A Web 3.0 Approach to Distributing Signed Software
TL;DR — distributing signed software is hard. Check out our open source system that makes it easy at valist.io and signup for the beta for awesome pre-launch perks!
The Current State
Digitally signed software is a requirement for verifying the integrity of the applications you are running. Whether it’s a web browser, or firmware inside of your pacemaker, installing the correct software (i.e., not malware) is crucial.
It’s just as important to keep your software up-to-date, since 0-days (undiscovered vulnerabilities, often exploited in the wild) are constantly being discovered.
If up-to-date, digitally signed software is so important, why is it so hard to implement correctly?
Even once you sign your software, how do you distribute it securely?

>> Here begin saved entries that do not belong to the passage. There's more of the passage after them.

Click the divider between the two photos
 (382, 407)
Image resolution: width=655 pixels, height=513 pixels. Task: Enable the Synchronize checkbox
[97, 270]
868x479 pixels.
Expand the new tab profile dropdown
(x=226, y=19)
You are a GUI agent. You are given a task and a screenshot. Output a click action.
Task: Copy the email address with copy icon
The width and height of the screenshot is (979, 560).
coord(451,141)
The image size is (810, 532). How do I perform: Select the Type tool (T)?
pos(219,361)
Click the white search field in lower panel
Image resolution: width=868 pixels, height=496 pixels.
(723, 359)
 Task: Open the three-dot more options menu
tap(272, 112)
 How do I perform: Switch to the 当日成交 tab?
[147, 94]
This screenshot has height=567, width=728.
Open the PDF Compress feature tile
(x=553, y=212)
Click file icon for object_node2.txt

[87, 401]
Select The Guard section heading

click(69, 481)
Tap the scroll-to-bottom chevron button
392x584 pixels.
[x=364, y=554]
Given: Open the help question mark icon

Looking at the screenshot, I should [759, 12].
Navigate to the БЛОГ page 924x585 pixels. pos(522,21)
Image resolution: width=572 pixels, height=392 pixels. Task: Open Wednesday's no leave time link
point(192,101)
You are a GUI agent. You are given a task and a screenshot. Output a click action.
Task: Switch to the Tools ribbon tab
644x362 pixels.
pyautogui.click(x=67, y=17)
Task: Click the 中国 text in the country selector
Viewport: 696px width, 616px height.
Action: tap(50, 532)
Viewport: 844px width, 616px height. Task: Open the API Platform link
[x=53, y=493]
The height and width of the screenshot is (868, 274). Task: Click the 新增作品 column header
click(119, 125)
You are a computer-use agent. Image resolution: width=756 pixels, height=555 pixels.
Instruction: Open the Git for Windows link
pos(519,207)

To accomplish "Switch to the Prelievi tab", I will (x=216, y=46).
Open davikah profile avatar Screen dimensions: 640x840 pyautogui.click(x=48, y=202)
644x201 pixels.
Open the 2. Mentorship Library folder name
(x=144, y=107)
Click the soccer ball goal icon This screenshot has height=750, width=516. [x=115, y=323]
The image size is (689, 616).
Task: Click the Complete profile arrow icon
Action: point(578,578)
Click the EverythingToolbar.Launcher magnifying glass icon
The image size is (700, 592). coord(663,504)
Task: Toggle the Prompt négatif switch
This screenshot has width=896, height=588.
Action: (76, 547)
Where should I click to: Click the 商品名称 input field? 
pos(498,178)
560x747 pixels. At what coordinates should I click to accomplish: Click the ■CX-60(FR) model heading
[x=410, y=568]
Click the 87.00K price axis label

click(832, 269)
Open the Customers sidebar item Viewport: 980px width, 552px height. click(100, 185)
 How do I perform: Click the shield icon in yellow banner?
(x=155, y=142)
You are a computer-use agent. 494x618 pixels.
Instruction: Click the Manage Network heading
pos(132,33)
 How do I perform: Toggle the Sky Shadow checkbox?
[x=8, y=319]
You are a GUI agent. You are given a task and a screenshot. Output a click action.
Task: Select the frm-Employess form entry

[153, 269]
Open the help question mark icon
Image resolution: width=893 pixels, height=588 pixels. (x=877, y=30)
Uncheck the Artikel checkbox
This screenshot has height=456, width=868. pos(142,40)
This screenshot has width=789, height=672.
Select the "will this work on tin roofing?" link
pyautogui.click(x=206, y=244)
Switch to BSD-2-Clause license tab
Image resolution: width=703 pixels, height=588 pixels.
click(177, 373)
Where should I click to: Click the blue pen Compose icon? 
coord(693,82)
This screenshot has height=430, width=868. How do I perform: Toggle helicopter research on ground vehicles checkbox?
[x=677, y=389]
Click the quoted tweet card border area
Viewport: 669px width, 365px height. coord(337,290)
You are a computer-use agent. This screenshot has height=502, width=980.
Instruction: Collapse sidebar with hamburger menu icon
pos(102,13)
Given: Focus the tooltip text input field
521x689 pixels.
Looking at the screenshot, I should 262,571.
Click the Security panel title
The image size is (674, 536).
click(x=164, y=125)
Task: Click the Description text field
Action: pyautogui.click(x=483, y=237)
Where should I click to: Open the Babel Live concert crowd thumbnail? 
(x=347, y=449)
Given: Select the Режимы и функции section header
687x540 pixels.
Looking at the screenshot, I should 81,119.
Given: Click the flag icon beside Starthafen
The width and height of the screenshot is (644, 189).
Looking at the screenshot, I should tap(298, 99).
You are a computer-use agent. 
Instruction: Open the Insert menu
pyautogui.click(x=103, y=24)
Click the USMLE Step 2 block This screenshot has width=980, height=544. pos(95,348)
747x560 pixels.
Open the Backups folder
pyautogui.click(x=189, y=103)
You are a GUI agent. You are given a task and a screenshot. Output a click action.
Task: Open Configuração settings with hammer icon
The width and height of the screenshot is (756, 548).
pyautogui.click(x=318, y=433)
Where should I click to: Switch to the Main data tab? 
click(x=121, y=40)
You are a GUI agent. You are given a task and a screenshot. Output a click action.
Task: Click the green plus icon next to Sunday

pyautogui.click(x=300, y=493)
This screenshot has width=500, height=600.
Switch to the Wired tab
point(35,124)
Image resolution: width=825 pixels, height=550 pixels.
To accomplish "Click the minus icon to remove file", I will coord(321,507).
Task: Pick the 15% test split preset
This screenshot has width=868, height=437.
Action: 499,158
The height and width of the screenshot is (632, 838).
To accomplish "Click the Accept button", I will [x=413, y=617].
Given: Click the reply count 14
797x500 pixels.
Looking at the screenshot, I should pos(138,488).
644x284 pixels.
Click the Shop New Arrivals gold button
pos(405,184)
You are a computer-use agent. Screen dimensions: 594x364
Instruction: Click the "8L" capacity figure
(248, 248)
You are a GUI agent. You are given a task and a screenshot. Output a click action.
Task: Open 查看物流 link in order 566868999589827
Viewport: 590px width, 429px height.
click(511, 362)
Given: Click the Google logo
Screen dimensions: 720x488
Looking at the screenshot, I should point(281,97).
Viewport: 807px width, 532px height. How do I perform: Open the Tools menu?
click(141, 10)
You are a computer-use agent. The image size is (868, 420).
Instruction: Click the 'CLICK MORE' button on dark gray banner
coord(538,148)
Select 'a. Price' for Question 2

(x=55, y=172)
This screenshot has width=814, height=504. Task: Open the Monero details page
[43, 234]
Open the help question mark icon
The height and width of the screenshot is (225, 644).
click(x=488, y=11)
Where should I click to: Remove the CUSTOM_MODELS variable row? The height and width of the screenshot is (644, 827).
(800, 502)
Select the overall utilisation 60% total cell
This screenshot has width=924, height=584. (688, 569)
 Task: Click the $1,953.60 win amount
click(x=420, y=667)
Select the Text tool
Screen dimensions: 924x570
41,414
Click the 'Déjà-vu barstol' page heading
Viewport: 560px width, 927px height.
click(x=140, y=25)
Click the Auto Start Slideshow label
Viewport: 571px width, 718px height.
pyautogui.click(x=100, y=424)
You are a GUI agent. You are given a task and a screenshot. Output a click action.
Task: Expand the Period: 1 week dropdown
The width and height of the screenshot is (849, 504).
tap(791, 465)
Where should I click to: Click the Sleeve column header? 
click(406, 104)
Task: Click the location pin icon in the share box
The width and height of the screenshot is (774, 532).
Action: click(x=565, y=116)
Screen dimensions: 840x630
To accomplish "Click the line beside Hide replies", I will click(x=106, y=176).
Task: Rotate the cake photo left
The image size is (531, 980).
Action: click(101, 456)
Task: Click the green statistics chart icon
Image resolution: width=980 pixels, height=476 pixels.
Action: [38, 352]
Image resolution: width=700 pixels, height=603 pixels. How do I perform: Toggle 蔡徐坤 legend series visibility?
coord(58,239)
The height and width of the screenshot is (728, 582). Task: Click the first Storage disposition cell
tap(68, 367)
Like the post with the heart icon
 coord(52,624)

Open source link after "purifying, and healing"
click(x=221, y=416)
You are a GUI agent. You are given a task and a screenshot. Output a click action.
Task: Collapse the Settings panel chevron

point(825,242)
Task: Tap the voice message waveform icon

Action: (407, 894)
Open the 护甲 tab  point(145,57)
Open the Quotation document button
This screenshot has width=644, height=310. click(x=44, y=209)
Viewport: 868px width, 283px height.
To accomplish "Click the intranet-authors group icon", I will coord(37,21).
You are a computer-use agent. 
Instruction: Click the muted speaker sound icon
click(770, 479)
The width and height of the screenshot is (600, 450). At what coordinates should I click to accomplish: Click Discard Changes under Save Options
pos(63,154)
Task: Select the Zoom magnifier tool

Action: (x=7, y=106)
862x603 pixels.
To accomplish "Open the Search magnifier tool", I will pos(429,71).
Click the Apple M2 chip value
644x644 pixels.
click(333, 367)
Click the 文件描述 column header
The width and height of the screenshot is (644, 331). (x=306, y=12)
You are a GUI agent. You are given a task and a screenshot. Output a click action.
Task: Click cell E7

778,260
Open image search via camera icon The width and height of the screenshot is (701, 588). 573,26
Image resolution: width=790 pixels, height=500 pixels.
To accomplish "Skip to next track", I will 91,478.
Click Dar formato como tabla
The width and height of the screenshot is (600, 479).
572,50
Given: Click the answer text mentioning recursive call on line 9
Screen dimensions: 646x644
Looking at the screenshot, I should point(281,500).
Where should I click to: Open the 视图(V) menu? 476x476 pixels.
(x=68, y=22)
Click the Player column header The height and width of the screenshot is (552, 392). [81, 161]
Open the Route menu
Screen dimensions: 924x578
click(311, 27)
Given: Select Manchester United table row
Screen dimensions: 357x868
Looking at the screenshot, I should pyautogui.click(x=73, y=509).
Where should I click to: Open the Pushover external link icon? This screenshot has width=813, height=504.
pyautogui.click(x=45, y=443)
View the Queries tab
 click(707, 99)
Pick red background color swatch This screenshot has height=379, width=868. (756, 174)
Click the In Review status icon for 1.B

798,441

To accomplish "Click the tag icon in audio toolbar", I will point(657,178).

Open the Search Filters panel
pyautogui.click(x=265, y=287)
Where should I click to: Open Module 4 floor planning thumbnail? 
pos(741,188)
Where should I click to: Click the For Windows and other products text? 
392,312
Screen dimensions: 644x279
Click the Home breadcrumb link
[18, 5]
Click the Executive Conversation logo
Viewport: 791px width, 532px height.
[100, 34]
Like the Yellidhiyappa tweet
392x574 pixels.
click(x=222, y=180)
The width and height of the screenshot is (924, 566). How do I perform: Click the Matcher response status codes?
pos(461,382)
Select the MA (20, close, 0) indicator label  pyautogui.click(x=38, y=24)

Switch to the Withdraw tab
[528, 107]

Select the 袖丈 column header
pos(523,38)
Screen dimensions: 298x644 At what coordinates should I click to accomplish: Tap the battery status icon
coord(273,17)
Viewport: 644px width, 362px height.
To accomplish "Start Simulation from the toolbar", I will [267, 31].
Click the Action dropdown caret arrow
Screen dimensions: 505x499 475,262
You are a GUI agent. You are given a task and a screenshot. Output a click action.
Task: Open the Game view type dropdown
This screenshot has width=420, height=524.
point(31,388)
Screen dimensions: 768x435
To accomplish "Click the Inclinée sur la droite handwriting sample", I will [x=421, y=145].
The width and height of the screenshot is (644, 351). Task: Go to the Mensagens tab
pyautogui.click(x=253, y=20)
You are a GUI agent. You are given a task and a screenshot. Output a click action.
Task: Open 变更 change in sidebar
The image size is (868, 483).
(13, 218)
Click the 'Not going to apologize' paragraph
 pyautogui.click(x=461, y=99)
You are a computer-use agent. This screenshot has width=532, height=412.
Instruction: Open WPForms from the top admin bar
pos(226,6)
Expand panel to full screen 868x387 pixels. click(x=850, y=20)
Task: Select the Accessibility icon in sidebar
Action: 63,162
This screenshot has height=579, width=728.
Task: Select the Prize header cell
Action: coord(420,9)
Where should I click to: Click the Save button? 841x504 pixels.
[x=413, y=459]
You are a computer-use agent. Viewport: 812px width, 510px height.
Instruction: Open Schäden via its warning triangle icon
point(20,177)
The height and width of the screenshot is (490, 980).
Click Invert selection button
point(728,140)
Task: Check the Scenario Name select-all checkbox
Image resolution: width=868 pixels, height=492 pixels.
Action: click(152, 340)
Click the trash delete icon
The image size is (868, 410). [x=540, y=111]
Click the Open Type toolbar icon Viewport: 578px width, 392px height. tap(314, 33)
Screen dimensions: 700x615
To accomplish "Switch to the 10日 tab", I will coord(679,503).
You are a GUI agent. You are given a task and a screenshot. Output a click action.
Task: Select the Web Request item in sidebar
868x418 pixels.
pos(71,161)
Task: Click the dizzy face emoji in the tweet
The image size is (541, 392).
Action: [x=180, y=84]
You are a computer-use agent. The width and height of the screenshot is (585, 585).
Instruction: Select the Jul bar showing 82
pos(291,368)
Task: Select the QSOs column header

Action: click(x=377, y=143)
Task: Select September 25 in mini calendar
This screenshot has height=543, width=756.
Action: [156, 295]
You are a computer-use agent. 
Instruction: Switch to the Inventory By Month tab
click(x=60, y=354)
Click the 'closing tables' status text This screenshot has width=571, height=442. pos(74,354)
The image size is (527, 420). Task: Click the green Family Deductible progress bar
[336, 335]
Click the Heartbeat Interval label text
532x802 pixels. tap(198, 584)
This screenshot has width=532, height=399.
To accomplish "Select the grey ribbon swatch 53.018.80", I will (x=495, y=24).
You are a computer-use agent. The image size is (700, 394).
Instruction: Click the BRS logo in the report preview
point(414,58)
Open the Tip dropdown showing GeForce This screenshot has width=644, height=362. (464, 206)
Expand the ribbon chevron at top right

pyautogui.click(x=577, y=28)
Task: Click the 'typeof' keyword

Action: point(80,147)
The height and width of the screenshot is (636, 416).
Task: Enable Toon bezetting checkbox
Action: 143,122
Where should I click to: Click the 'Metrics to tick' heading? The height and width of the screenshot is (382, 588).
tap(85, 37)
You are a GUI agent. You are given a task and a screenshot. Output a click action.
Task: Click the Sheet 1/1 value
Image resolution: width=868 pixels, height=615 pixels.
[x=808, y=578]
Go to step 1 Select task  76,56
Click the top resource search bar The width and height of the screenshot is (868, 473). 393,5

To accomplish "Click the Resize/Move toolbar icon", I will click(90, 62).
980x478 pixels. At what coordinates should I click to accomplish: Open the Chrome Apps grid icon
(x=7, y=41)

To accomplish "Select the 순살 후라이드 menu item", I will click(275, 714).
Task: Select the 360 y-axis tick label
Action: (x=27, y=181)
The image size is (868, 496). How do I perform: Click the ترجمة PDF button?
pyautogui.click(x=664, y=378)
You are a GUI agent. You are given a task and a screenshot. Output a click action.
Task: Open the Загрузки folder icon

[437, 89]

These are things that many developers end up implementing themselves over and over again, in slightly different ways, and yet the process is largely the same regardless of the application.
If you use a Mac, you’ve likely ran into this popup, or something similar:
Despite how annoying this popup is, Apple is great at enforcing these requirements. This has no doubt saved countless victims from installing unofficial software. However, they have a stronghold — in order for a developer to prevent this popup, they need to sign the binary with an Apple Developer account, which costs money. They also limit number of developer certificates that can be generated. Furthermore, with the release of macOS 11 Big Sur, all binaries on the system have to be digitally signed before they can run, so this trend is unlikely to go away.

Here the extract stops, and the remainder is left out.